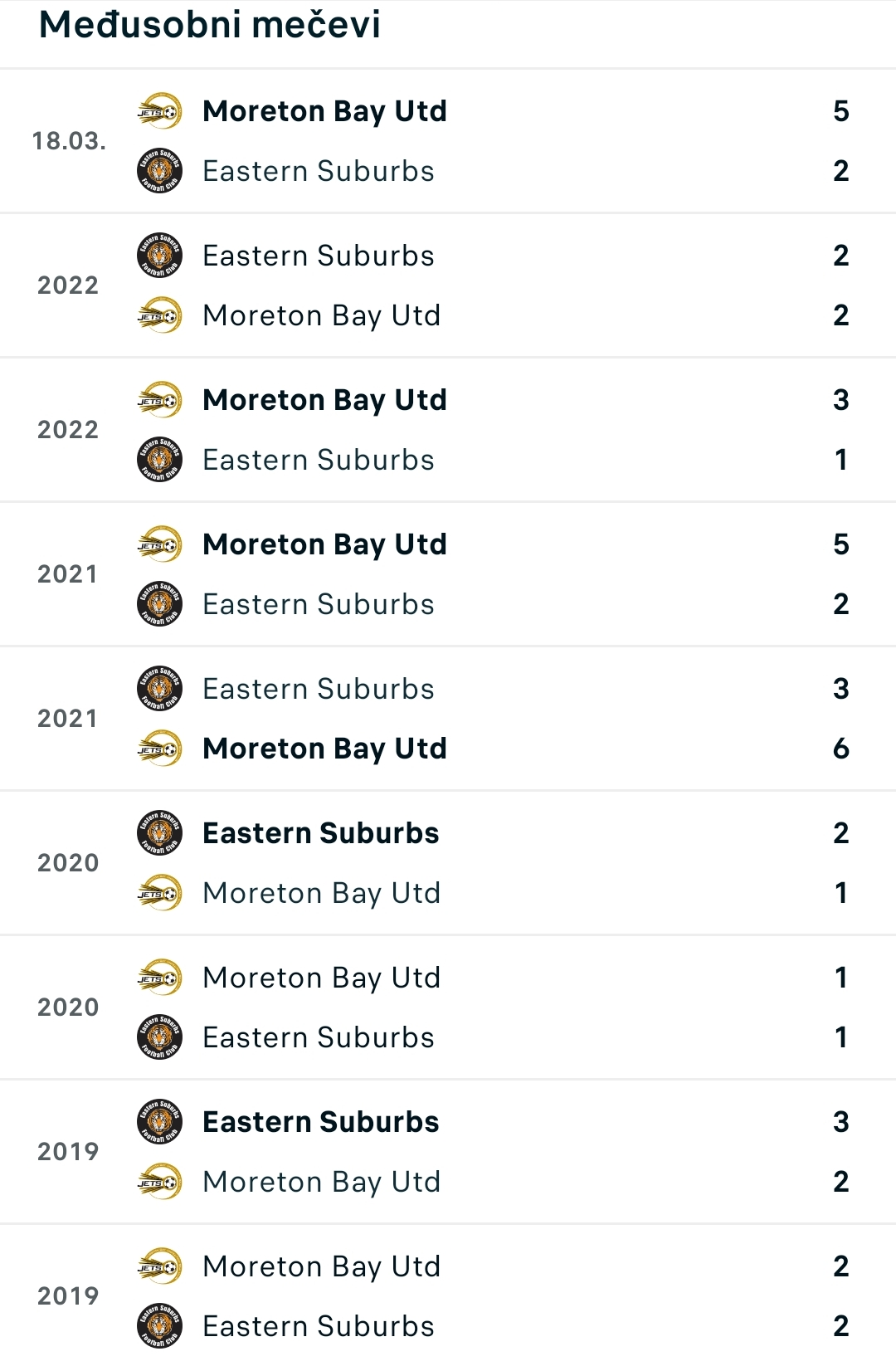Click Moreton Bay Utd logo in 2020 1-1 draw
Viewport: 896px width, 1366px height.
point(159,978)
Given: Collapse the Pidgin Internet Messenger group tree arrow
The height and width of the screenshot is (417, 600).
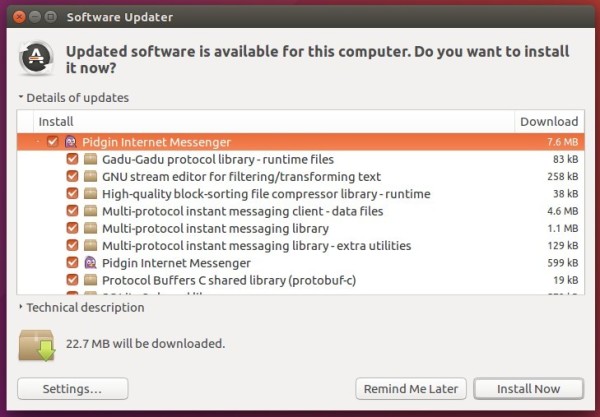Looking at the screenshot, I should click(x=38, y=142).
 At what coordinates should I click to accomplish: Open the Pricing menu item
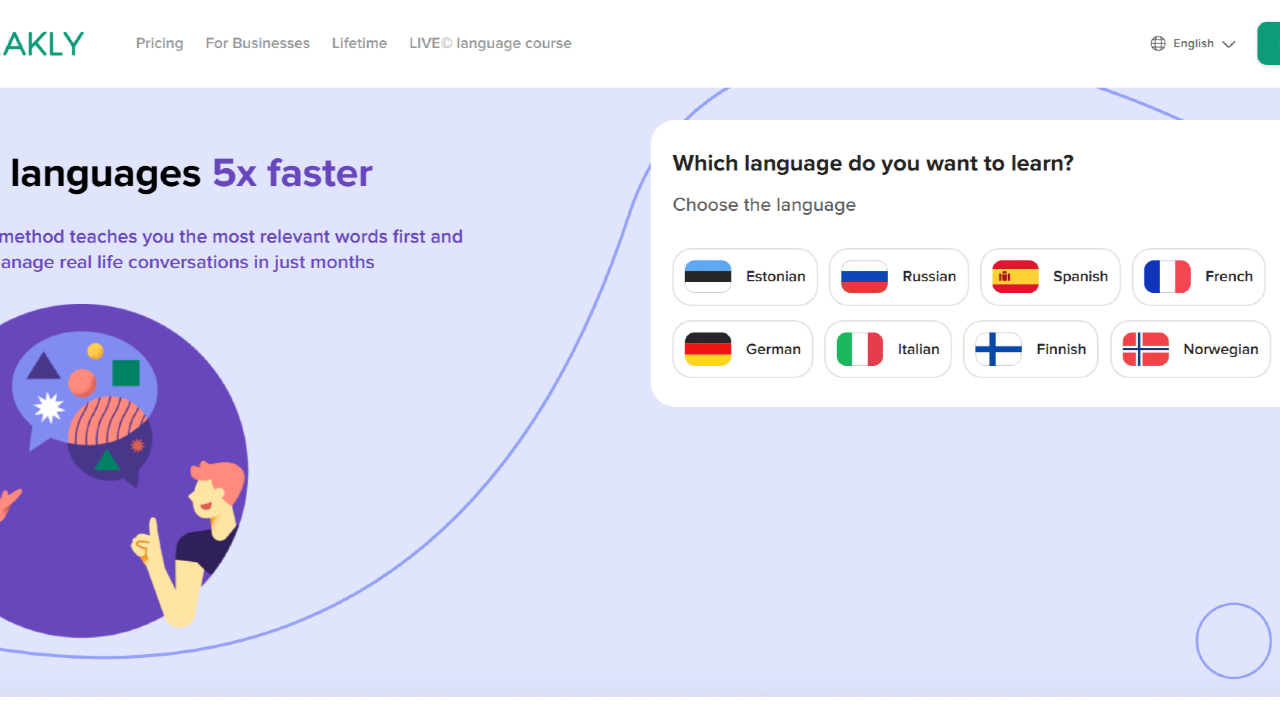point(160,43)
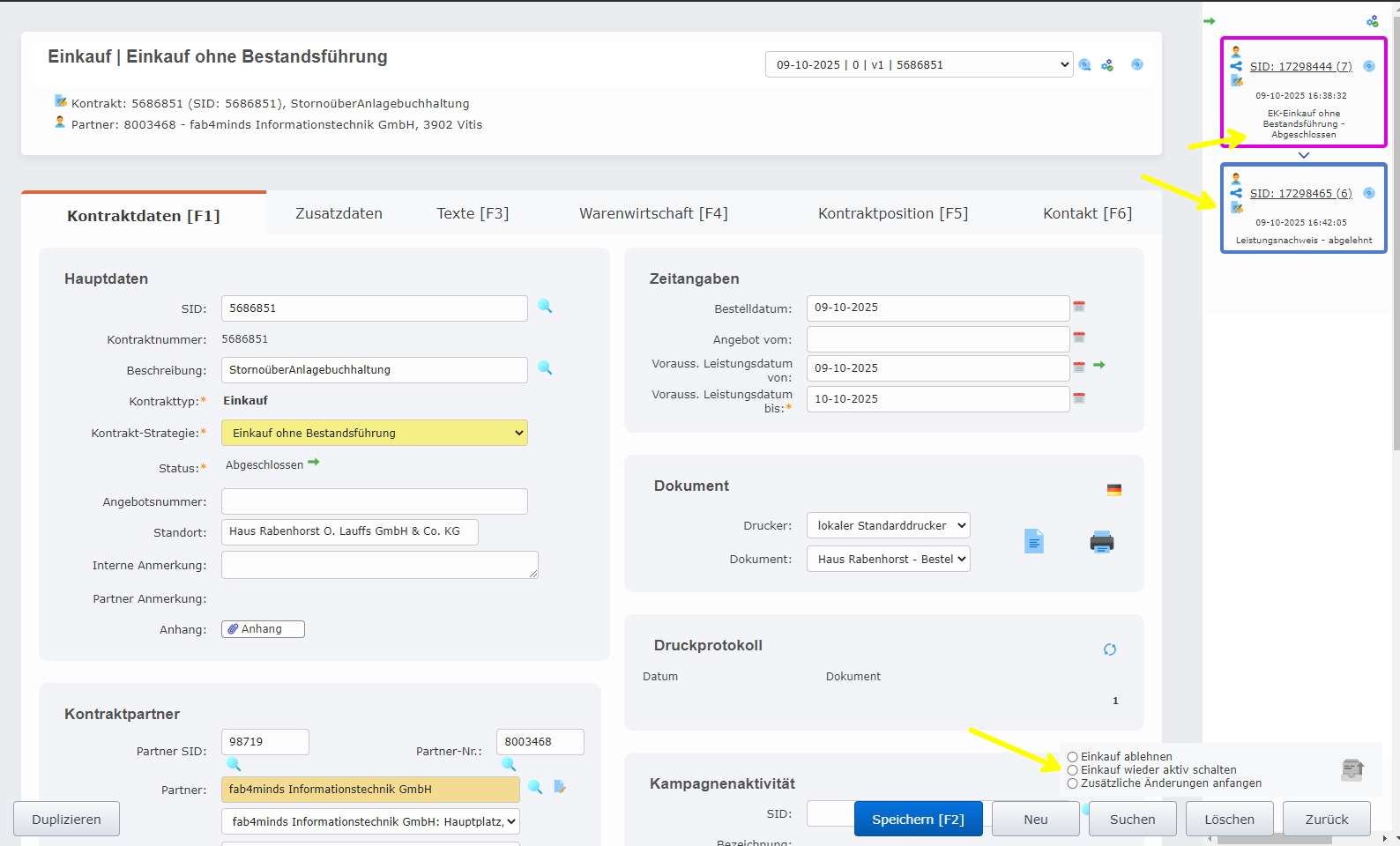Click the German flag language icon
1400x846 pixels.
point(1114,490)
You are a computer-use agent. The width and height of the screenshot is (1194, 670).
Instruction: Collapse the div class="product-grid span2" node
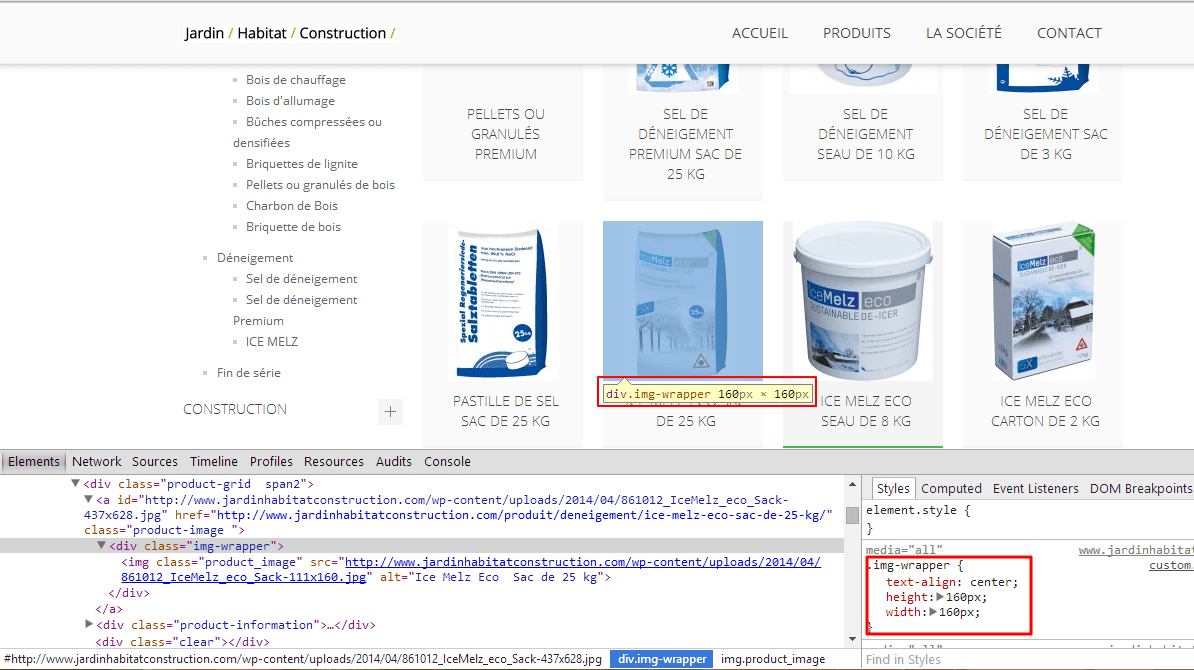pos(75,484)
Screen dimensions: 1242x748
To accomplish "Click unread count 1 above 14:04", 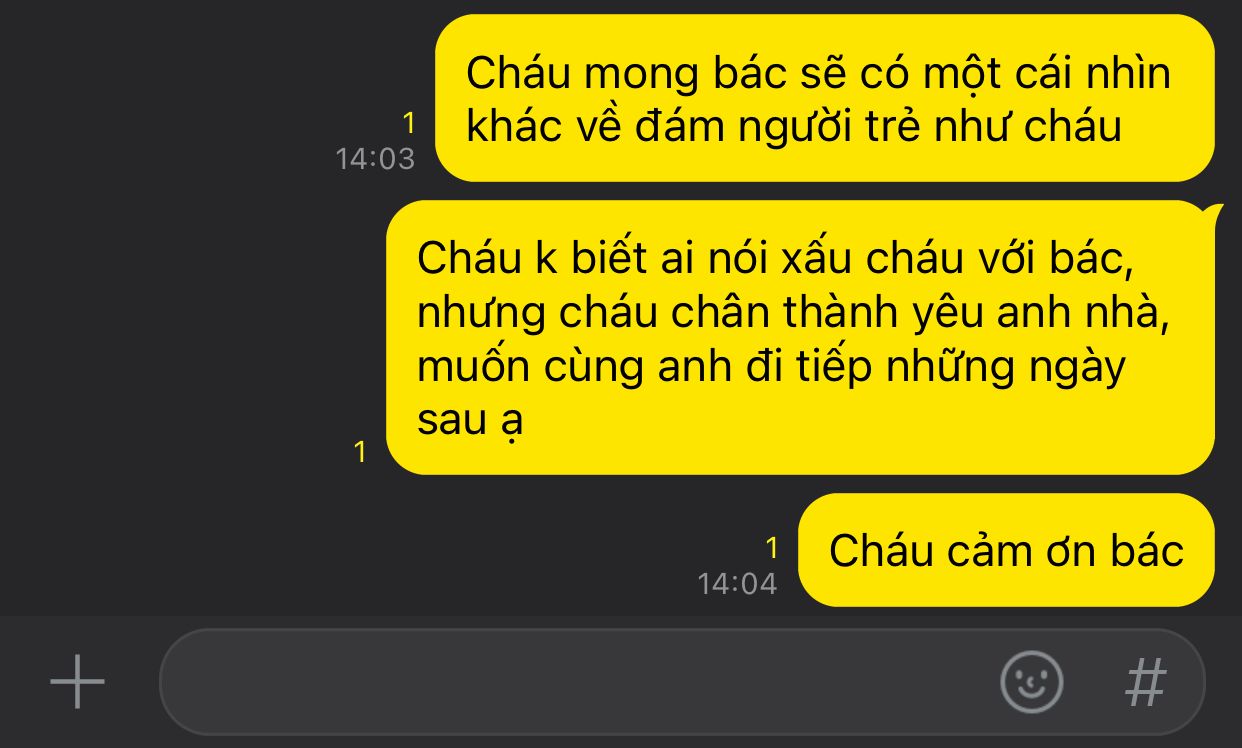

------------

- **Task details**: Write out exactly the lines from the line that contains "The height and" to the last line of the material above, both included; pictures do not belong in the copy.

- **Answer for this exercise**:
The height and width of the screenshot is (417, 600).
Looking at the screenshot, I should click(x=38, y=142).
 At what coordinates should I click to accomplish: Open the Pricing menu item
point(160,43)
Click the German flag language icon
1400x846 pixels.
point(1114,490)
You are a computer-use agent. The width and height of the screenshot is (1194, 670).
Instruction: Collapse the div class="product-grid span2" node
pos(75,484)
Screen dimensions: 1242x748
To accomplish "Click unread count 1 above 14:04", 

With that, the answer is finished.